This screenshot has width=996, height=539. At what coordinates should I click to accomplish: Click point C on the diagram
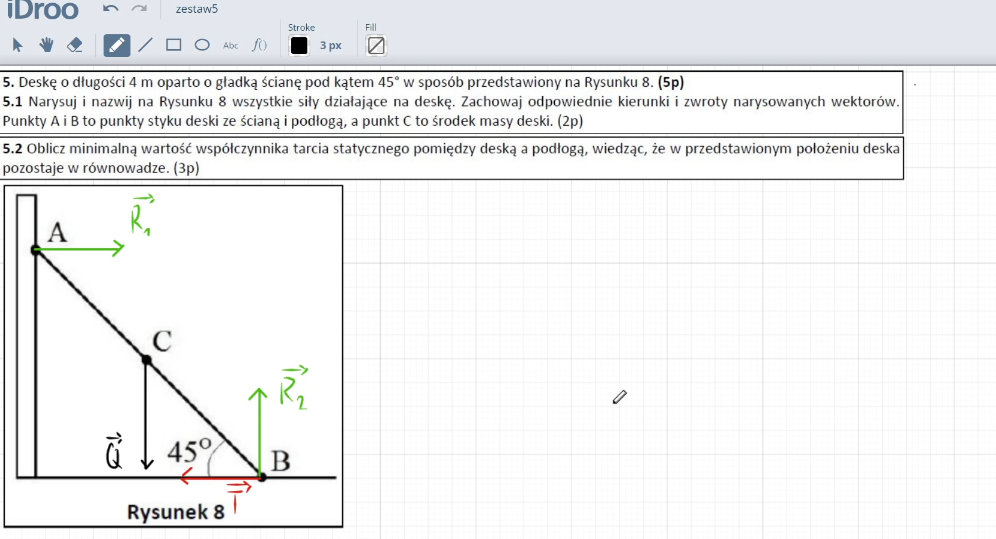point(147,359)
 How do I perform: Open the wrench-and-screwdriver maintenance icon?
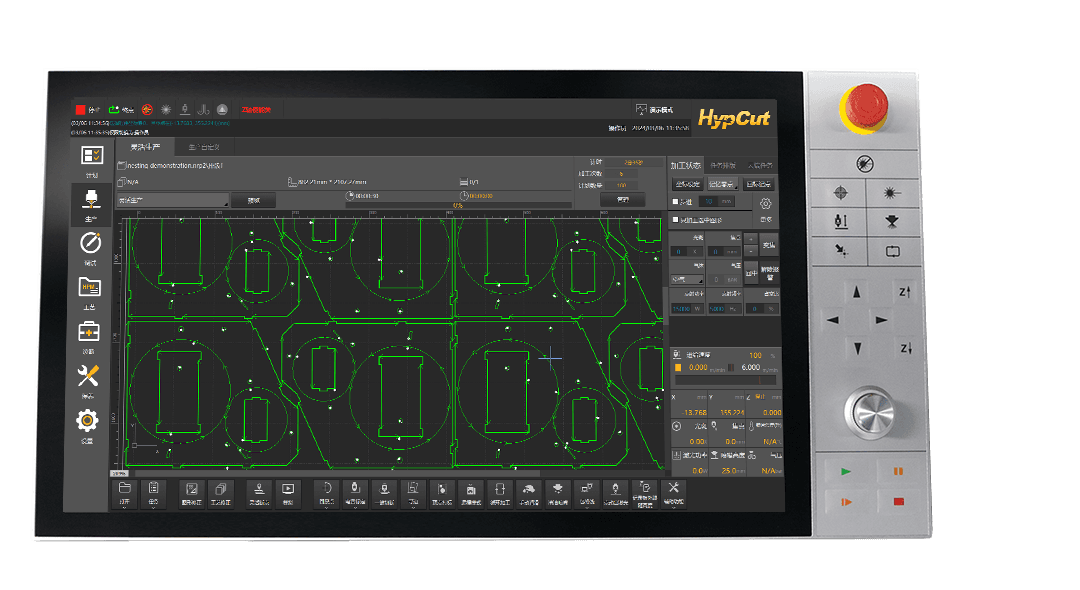click(89, 376)
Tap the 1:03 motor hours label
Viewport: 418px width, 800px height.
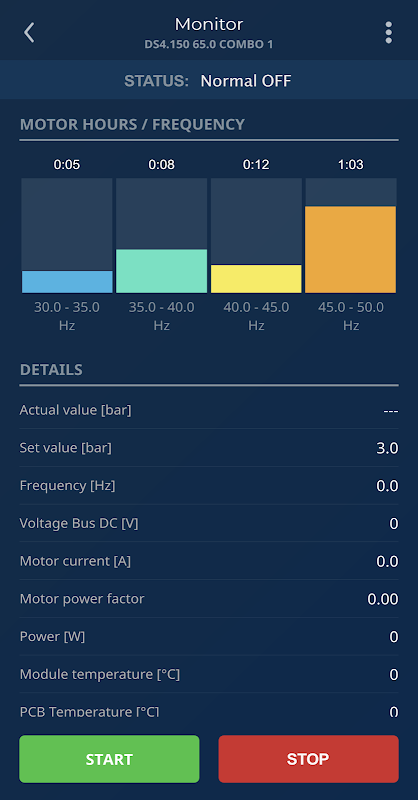pyautogui.click(x=351, y=165)
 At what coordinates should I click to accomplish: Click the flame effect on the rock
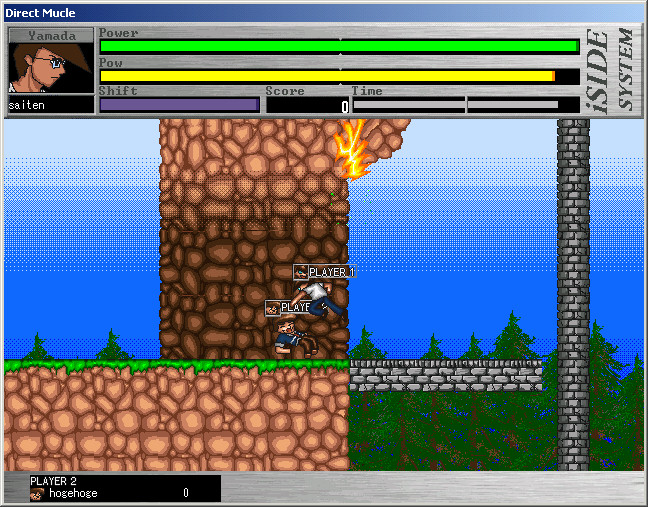tap(351, 150)
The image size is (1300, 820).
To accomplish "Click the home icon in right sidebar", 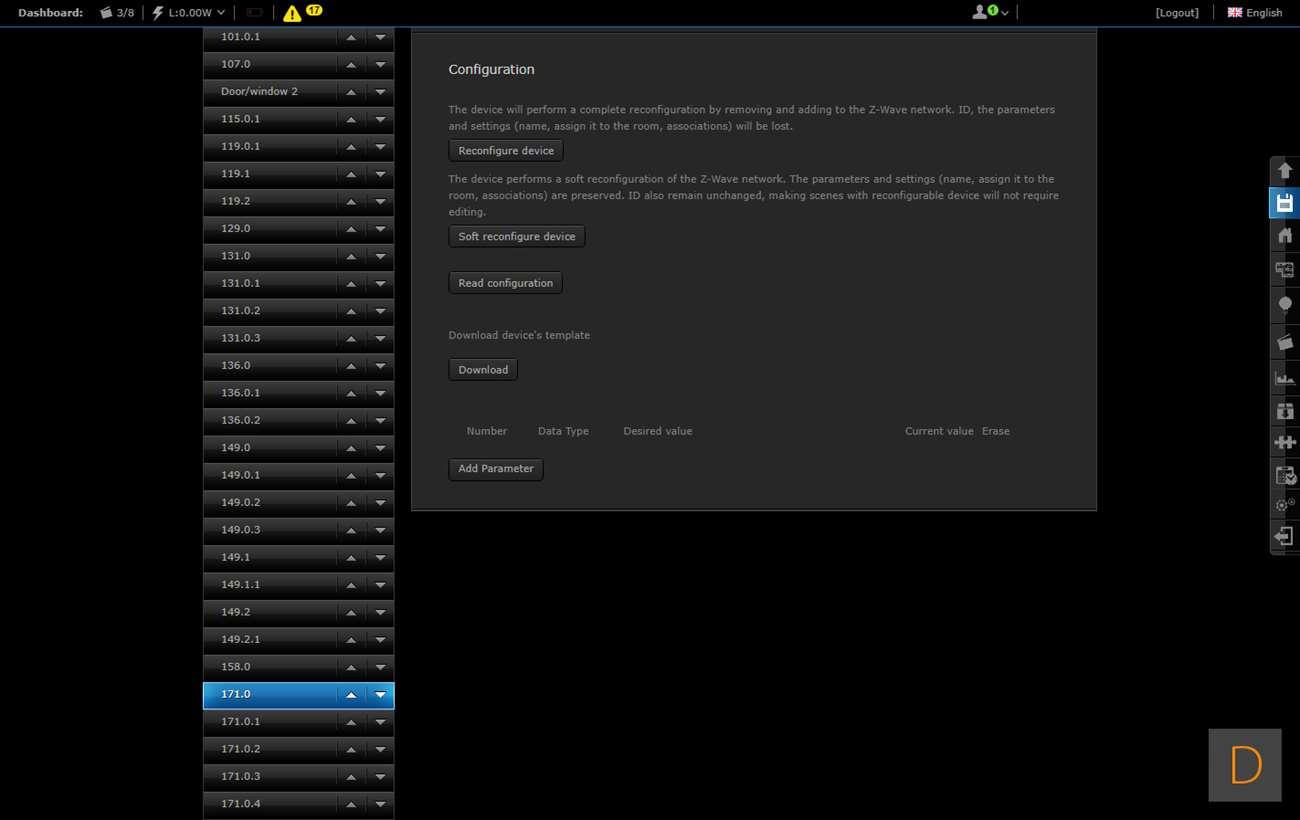I will tap(1285, 236).
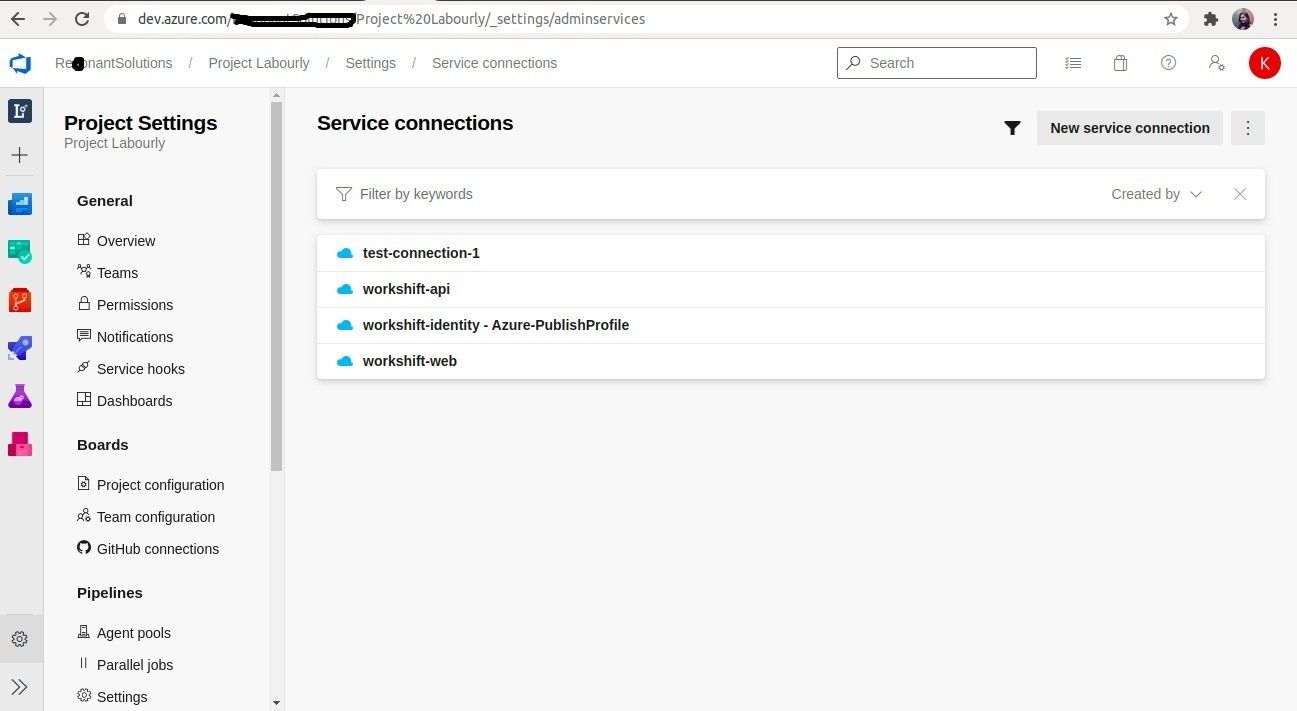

◇ ◇ ◇ ◇ ◇

Exercise description – Report every line of the records above that contains the word "height", copying each line in full.

Finished task –
This screenshot has width=996, height=539. At what coordinates should I click to accomplish: Click point C on the diagram
Viewport: 418px width, 800px height.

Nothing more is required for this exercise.